══ Page extract

> Einstein's divinity naturally involved some honesty: apart from other
> people's blurring (e.g. in quantum mechanics), Einstein fought his own
[quoted text clipped - 23 lines]
> http://www.courses.fas.harvard.edu/~phys16/Textbook/ch10.pdf p.35
> ("Relativity without c")
It seems that Pentcho Valev ignores the difference between
- honing the foundations of a theory and fighting it.
To be added to the list...
Dirk Vdm
donstockbauer@hotmail.com - 29 Jan 2006 10:45 GMT
> Einstein's divinity naturally involved some honesty:
Have you stopped beating your wife yet?
> apart from other
> people's blurring (e.g. in quantum mechanics), Einstein fought his own
> falsifications as well.
Well, have you stopped or not?
> As soon as he realized that his second
> postulate (the principle of constancy of speed of light) was false,
I repeat: have you stopped beating your wife yet?
> he found ways of reducing the importance of this postulate and developed
> the theory as if falsity had never existed. So in Chapter 7 in his
> "Relativity" Einstein eliminates his false postulate by claiming it is
> nothing more than a corollary of the first postulate, the principle of
> relativity:
False. You are totally loosing it.
> "For, like every other general law of nature, the law of the
> transmission of light in vacuo must, ACCORDING TO THE PRINCIPLE OF
> RELATIVITY, be the same for the railway carriage as reference-body as
> when the rails are the body of reference."
Standard Crank Pattern No. 6: basing criticism on popular science
presentations rather than actual theory.
I know Pentcho cannot be reasoned with but for the benefit of anybody
else reading this: Einstein here merely points out what happens _if_
one adds the speed of light to the set of the constants of nature. His
second postulate is otherwise not a consequence of the first.
> In Chapter 22 Einstein continues the fight against his false postulate
> - in a gravitational field the speed of light suddenly proves variable.
Suddenly?
> However that is the maximum of Einstein's honesty - he knows any
> further confession would be fatal.
What "maximum honesty", what "further confession", what "fatal"? You
are such a child.
> The hypnotists in Einstein's cult inherited Einstein's honesty and
> never stop fighting Einstein's false second postulate:
Listen to me very carefully:
1. There is no "Einstein cult". Just get it through your head once and
for all, it's not that difficult.

════
══ Entries provided

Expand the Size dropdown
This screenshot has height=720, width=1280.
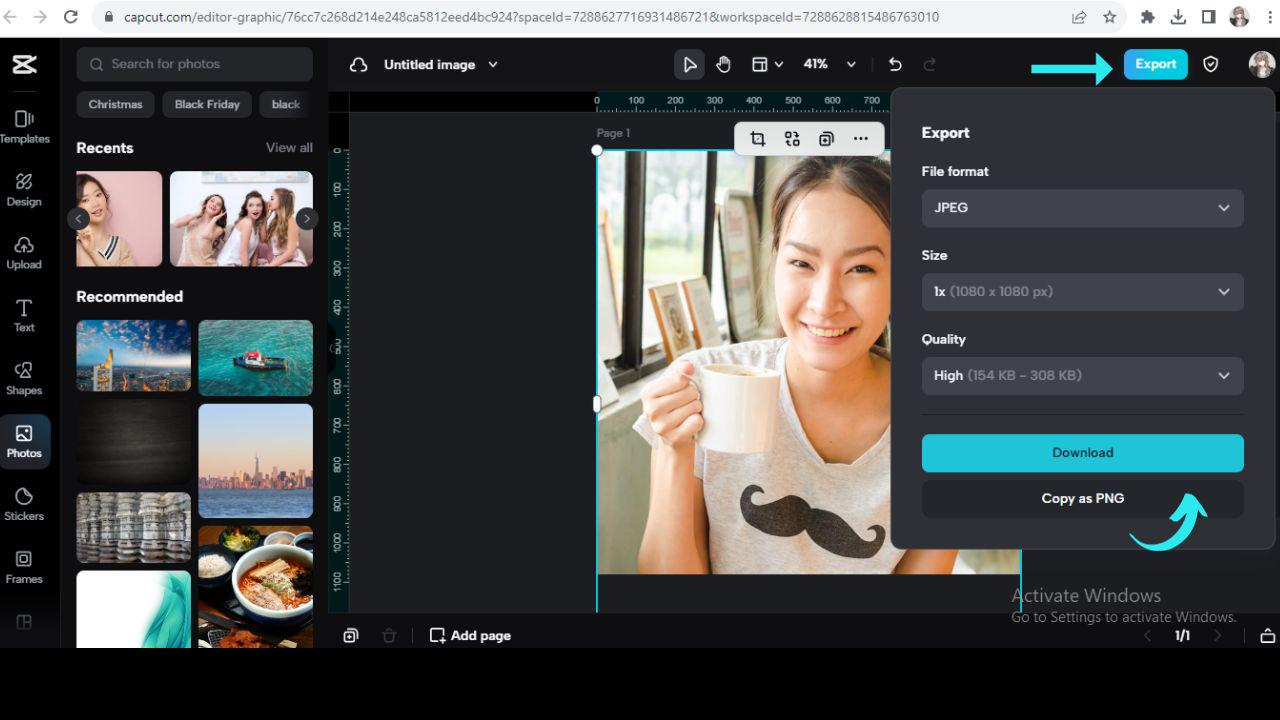1082,292
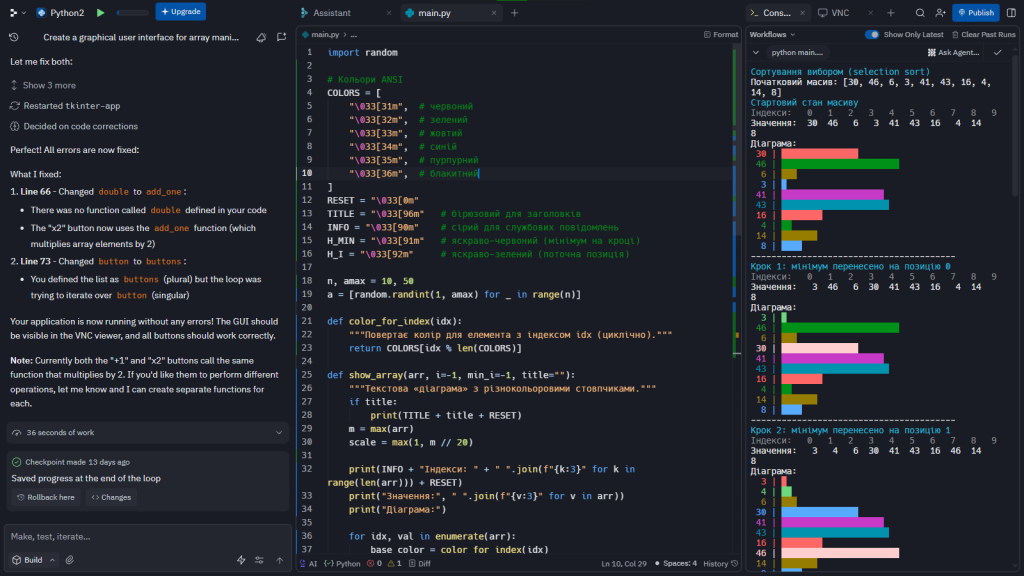Click the Publish button

pyautogui.click(x=975, y=13)
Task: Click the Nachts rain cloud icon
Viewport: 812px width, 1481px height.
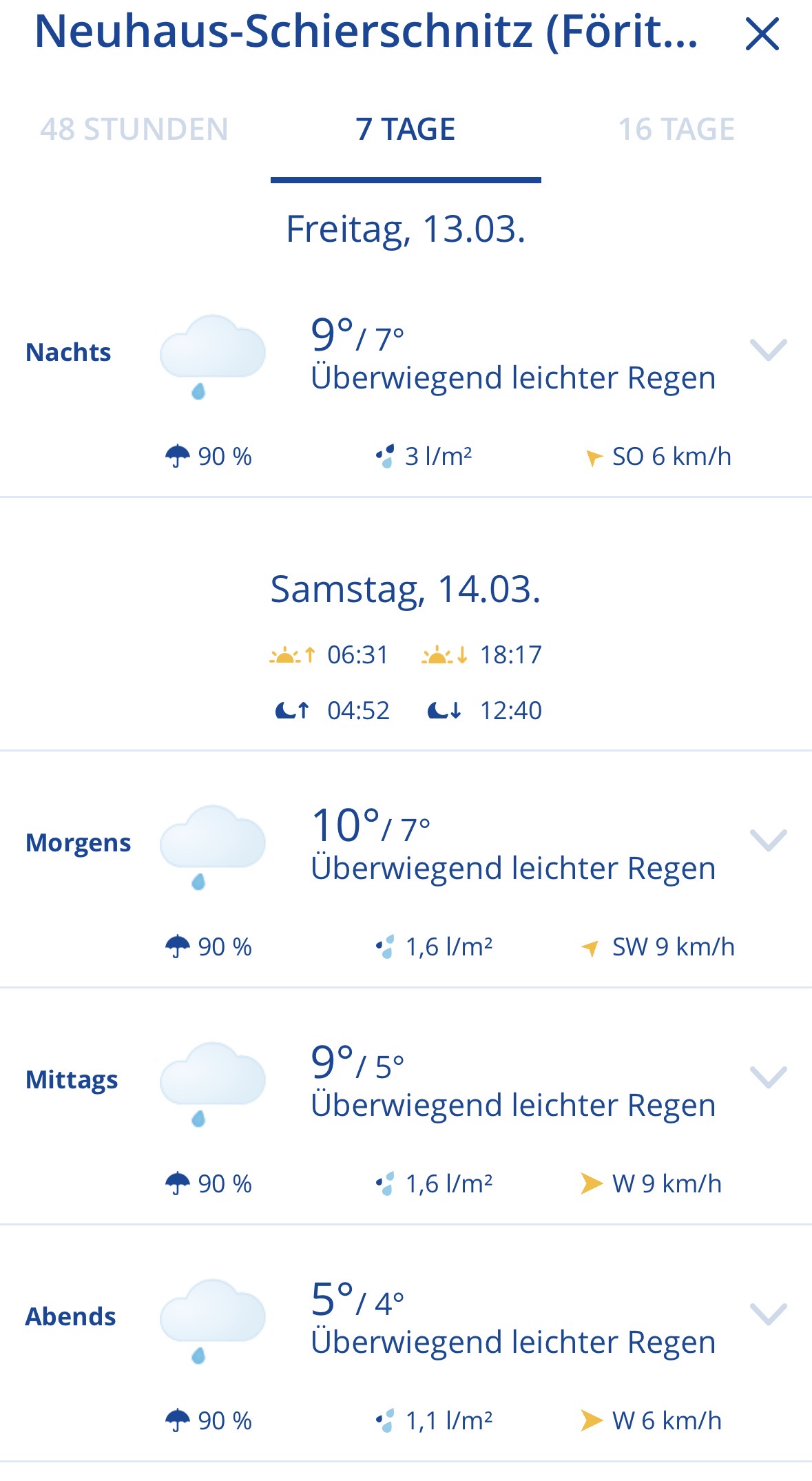Action: [212, 356]
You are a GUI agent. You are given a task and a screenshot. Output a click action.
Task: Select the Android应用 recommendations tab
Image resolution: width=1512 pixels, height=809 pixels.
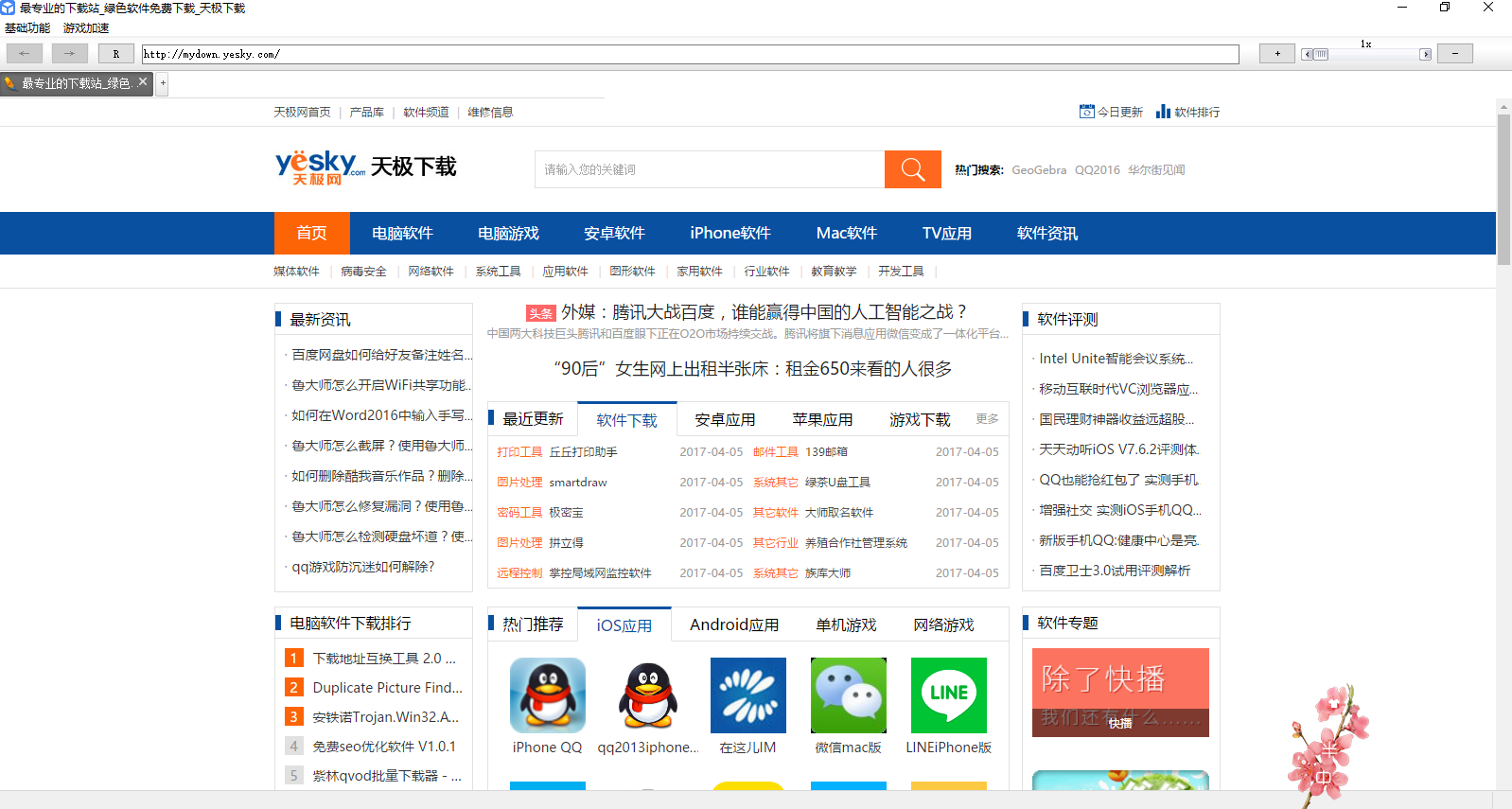733,625
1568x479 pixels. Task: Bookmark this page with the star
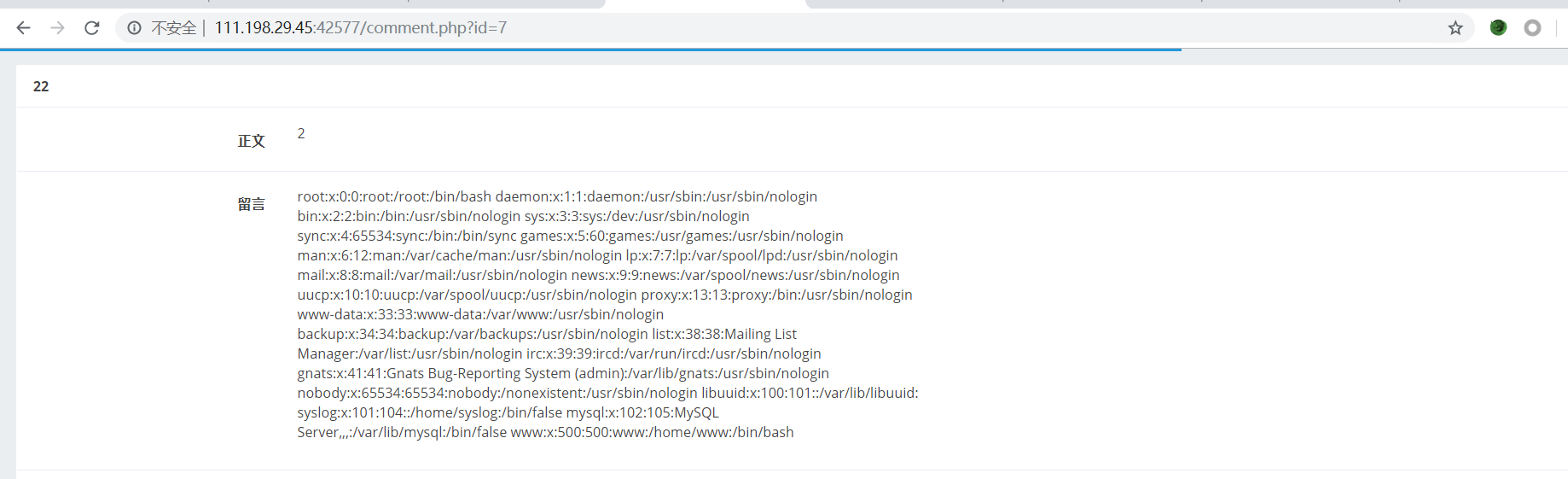point(1455,28)
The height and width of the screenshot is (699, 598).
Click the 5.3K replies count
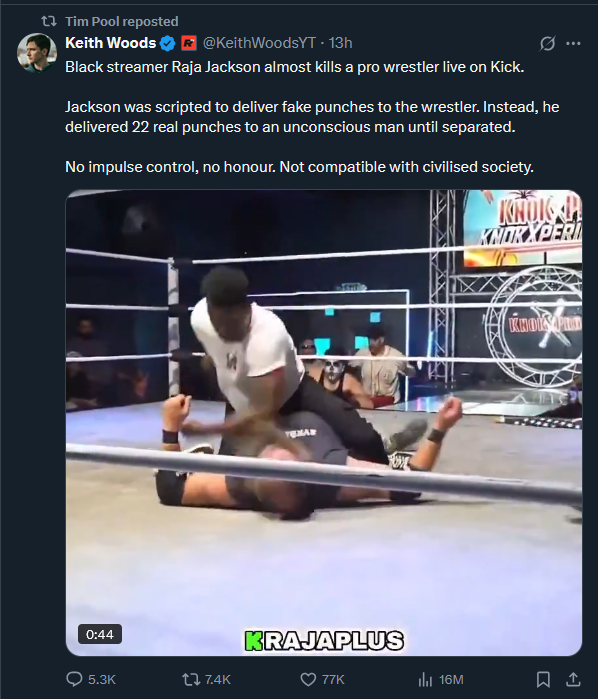tap(102, 679)
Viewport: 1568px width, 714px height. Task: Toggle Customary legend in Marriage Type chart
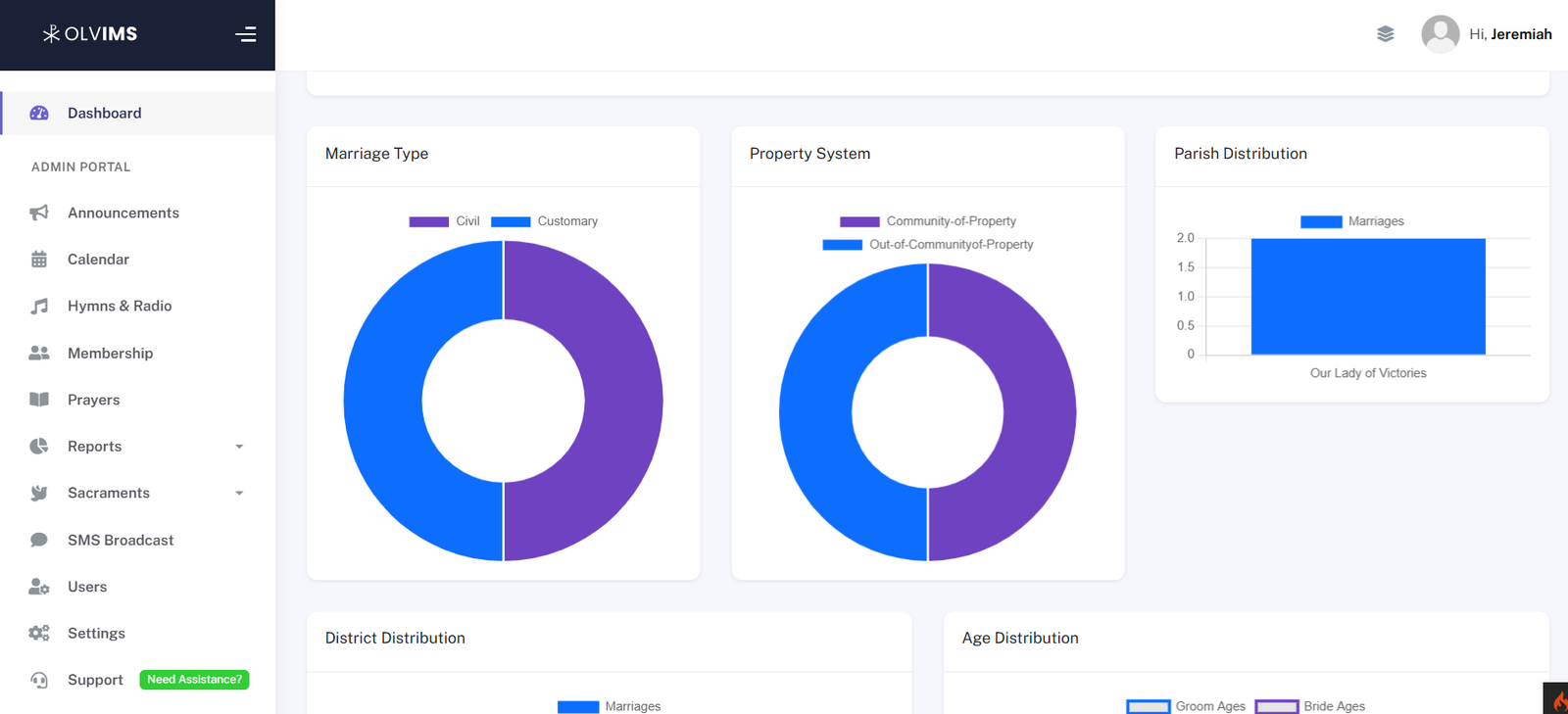(544, 221)
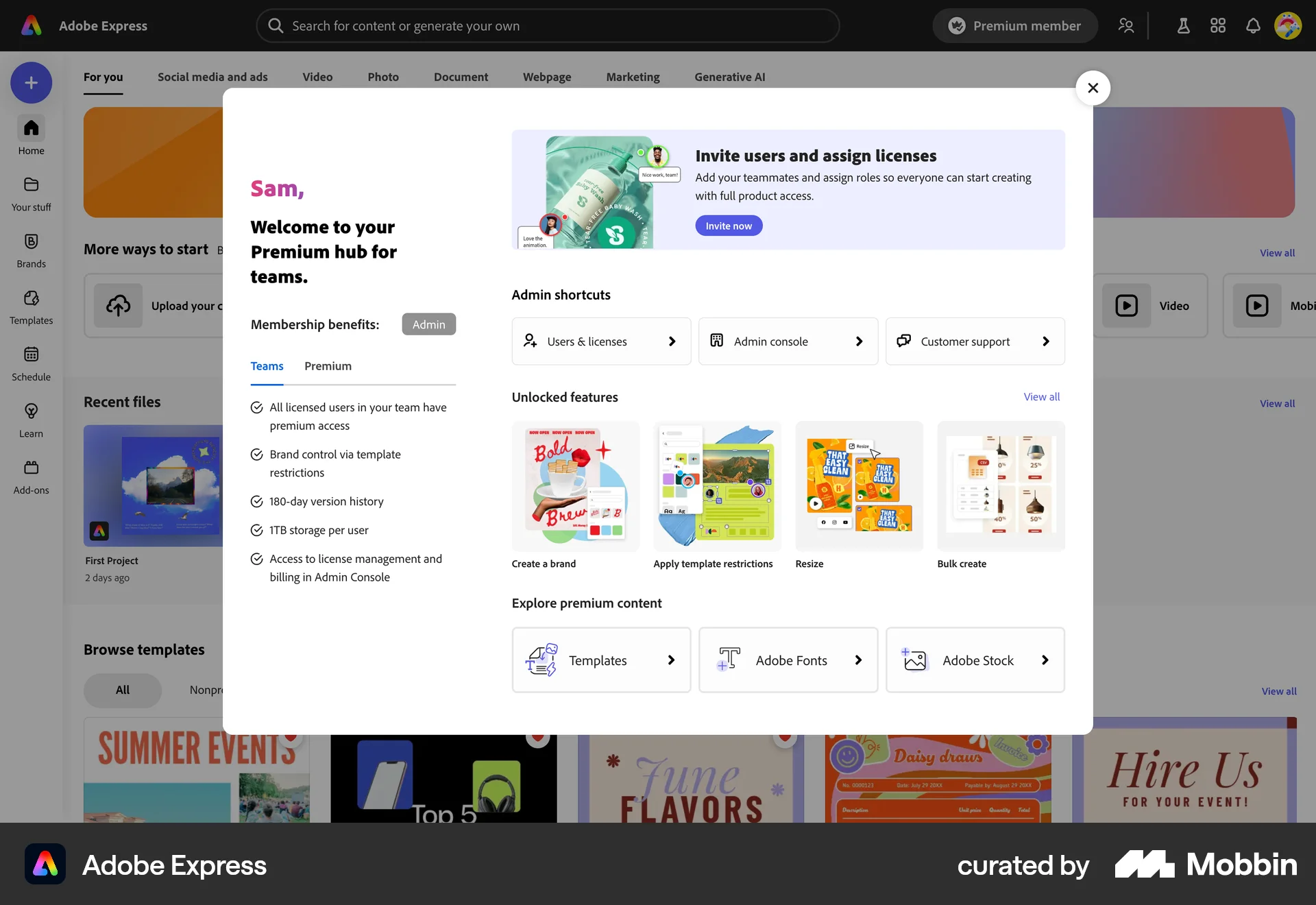The width and height of the screenshot is (1316, 905).
Task: Open Your stuff from the sidebar
Action: [30, 193]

════

What is expected: Can you edit the stretch of the relativity thread from "Standard Crank Pattern" through "would be fatal." so that "popular science" becomes "textbook"?

Result:
Standard Crank Pattern No. 6: basing criticism on textbook
presentations rather than actual theory.
I know Pentcho cannot be reasoned with but for the benefit of anybody
else reading this: Einstein here merely points out what happens _if_
one adds the speed of light to the set of the constants of nature. His
second postulate is otherwise not a consequence of the first.
> In Chapter 22 Einstein continues the fight against his false postulate
> - in a gravitational field the speed of light suddenly proves variable.
Suddenly?
> However that is the maximum of Einstein's honesty - he knows any
> further confession would be fatal.